U.S. Environmentalism Through the Decades

  • 1864: George Perkins Marsh, considered by some to be America’s first environmentalist, publishes Man and Nature; or, Physical Geography as Modified by Human Action.

  • 1872: President Ulysses Grant signs a law establishing Yellowstone as America's first national park.

  • 1892: The Sierra Club is founded by adventurer and conservationist John Muir. Today the club has 3.5 million members and is one of the most influential environmental organizations in the United States.

  • 1906: President Theodore Roosevelt signs the Antiquities Act, "the first general legal protection of cultural and natural resources in the United States".

  • 1927: World human population reaches 2 billion.

  • 1947: Writer and conservationist Marjory Stoneman Douglas publishes The Everglades: River of Grass, and leads a campaign to establish the Everglades National Park in Florida.
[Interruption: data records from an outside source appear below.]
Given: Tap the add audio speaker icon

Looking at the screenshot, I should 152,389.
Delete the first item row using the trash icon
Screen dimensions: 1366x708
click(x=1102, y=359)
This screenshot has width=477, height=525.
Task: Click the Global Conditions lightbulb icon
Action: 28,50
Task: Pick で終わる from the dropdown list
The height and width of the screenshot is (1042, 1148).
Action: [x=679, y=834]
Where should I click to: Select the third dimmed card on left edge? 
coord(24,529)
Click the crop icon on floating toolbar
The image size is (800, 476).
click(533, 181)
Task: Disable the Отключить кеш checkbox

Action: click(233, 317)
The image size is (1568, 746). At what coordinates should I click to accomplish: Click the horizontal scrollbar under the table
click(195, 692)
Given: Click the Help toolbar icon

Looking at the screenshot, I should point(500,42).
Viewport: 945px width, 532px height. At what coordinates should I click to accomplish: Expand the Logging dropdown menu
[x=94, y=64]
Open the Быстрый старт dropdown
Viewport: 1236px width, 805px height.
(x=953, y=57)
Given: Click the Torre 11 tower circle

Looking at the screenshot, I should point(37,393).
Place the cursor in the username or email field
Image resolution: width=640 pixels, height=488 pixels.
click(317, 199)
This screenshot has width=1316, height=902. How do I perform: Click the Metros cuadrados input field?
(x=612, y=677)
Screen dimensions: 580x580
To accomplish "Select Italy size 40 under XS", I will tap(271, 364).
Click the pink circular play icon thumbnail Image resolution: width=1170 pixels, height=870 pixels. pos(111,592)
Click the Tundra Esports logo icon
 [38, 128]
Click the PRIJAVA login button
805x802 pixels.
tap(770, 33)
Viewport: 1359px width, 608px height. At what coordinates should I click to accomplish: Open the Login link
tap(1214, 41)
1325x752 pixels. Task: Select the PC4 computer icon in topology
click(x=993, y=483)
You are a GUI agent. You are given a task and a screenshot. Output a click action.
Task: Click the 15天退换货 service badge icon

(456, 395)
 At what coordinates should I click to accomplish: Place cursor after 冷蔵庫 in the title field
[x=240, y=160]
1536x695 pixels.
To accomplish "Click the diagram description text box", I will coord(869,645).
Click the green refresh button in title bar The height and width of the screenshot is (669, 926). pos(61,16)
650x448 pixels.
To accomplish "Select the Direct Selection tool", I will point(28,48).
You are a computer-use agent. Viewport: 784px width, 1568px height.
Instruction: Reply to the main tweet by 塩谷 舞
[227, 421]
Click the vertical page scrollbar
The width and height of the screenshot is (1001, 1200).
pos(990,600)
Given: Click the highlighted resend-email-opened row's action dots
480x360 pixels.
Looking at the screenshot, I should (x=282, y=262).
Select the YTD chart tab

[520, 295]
  • 1962: Rachel Carson publishes Silent Spring; it becomes a New York Times bestseller, selling over 500,000 copies in 24 countries. 

  • 1969: The National Environmental Policy Act (NEPA), often called the "Magna Carta" of environmental laws, is drafted. NEPA requires federal agencies to evaluate the environmental consequences of their policies and outlines how environmental impact assessments should be carried out.  Since becoming a law in 1970, NEPA has served as a model for similar policies in over 100 countries. Senator Gaylord Nelson (D-WI) proposes the idea for a “national teach-in on the environment”.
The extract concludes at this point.